Thursday, June 21, 2007

Mountain Lions, Anacondas and Cupcakes (Part 1)

It's almost 1 a.m. on the longest day of the year. I should definitely be asleep by now, but the sudden realization that Keri and I could have died, or at the very least been made horribly unattractive yesterday, is keeping me awake. It could also be the amazing orgasm I just enjoyed or the late-in-the-day caffeine fix.

After spending most of yesterday drinking homemade limoncello while making Brady Bunch tiki talismans out of clothespins, Keri and I needed a break. I hadn't shown her much of the valley yet, so we set out on a little late afternoon drive. First we headed to the toilet graveyard that sits about a quarter-mile away from my house. I have no idea what past lives these toilets have led, but every time I go by, the rancher who owns the property seems to have added more, and I am usually compelled to leave flowers.

Suitably impressed with the graveyard, Keri wanted to see more of this great land, so we headed up the mountain toward Southmayd Ranch. It's an eerie drive - dark, wooded, steep - there is a patch of trees that seems to have been afflicted with a disease at one point as they appear black, dead and decidedly ominous. Once you reach the top of the mountain, the sky opens up, and there is an absolutely gasp-inducing view of the valley below. A small house sits at the top of this road with a deck that juts out over the side of the mountain. The house is very rustic - faded wood siding and a variety of different-sized windows. It looks like it was pieced together from parts of other houses abandoned long ago. There used to be a young couple that lived there, but on this day, there was no sign of life at all. The yard was overgrown, and from the little bit that we could see through the dusty windows, the place looked empty. We stopped the car, and Keri said to me with the persuasiveness of one skilled at peer pressure, "You know you want to break in and look inside."

We opened the gate at the top of the driveway and began walking toward the house. As we got close, I stood on my tiptoes trying to get a look at the inside. Not being able to see much, I continued walking past the house to try to get a look in the side windows.

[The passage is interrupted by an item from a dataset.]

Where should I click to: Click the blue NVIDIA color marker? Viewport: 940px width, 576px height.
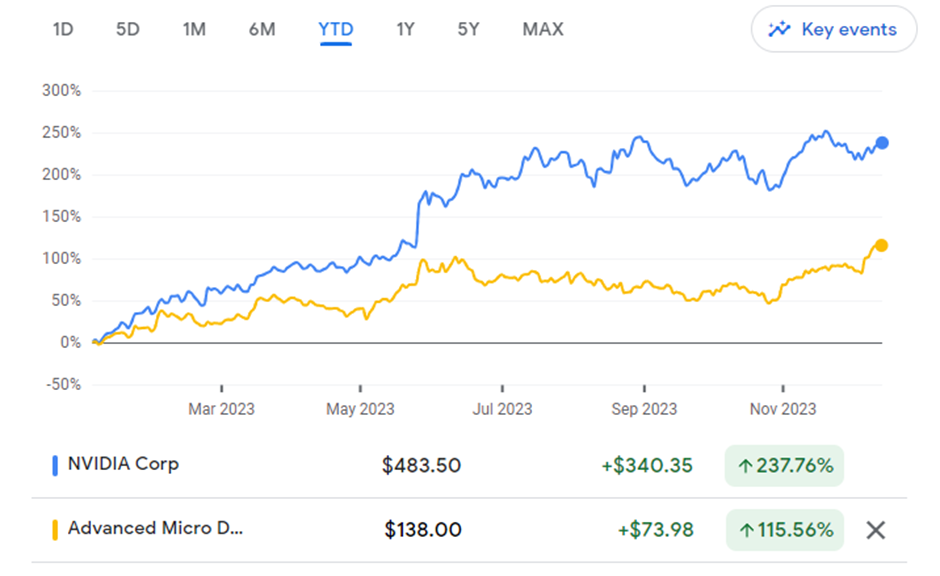point(55,465)
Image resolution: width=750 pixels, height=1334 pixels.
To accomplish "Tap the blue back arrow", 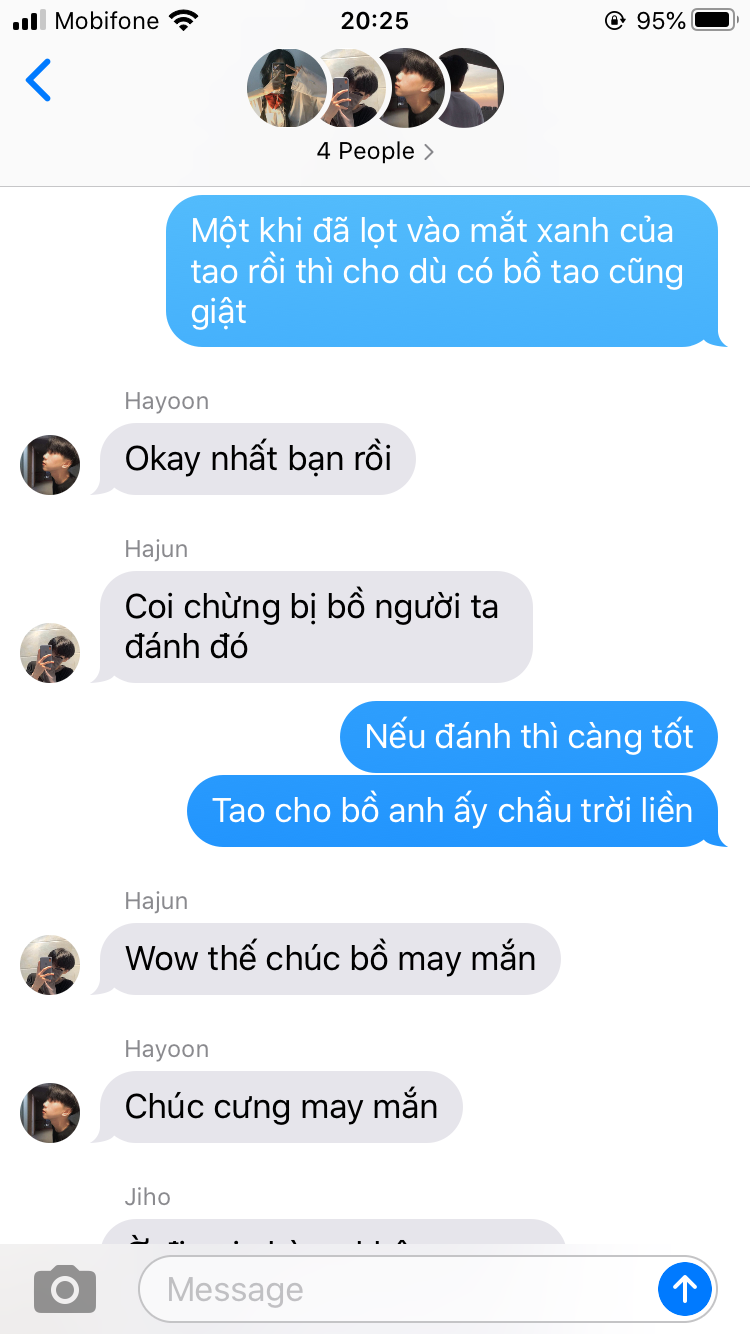I will pyautogui.click(x=38, y=80).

Keri, on the other hand, opened the front gate and began heading down the hill toward the deck. She had decided that the best way to see the house would be to scale the deck and get in through the screen door.

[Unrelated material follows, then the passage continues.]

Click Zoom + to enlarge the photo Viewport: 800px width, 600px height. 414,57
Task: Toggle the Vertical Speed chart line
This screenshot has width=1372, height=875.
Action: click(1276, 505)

I stood watching her, admiring the fact that her six-foot willowy legs could easily climb the wooden posts while my short and stout ones are chronically planted to the earth. She had just about reached the deck when suddenly a noise came bellowing from the shadows underneath. It sounded like the whoosh of a gas heater being turned on followed by the deepest, most resonant growl I have ever heard, and I got the distinct impression that it was a territorial warning. We both froze in place. My eyes darted around wildly looking for large rocks, sticks, super hero powers or a strapping ranch hand with a big gun, but there was no such luck. Keri turned to me and said with extreme calm, "Did you hear that?" And suddenly we both realized we were definitely in the wrong place at the wrong time. She turned and got out of the yard as quickly as she could, and we both walked back to the car swinging our arms above our heads and talking very loudly, which is what I've always been told to do when accidentally crossing the path of a mountain lion. Of course, we're not sure that it WAS a mountain lion......


Keri said...

Who knew you could write so well AND be incredibly gorgeous at the same time? You definatly got the better half of the gene pool! I miss you too, xoxoxoxoK

Anonymous said...

Was it the ghost of Zipporah Russ?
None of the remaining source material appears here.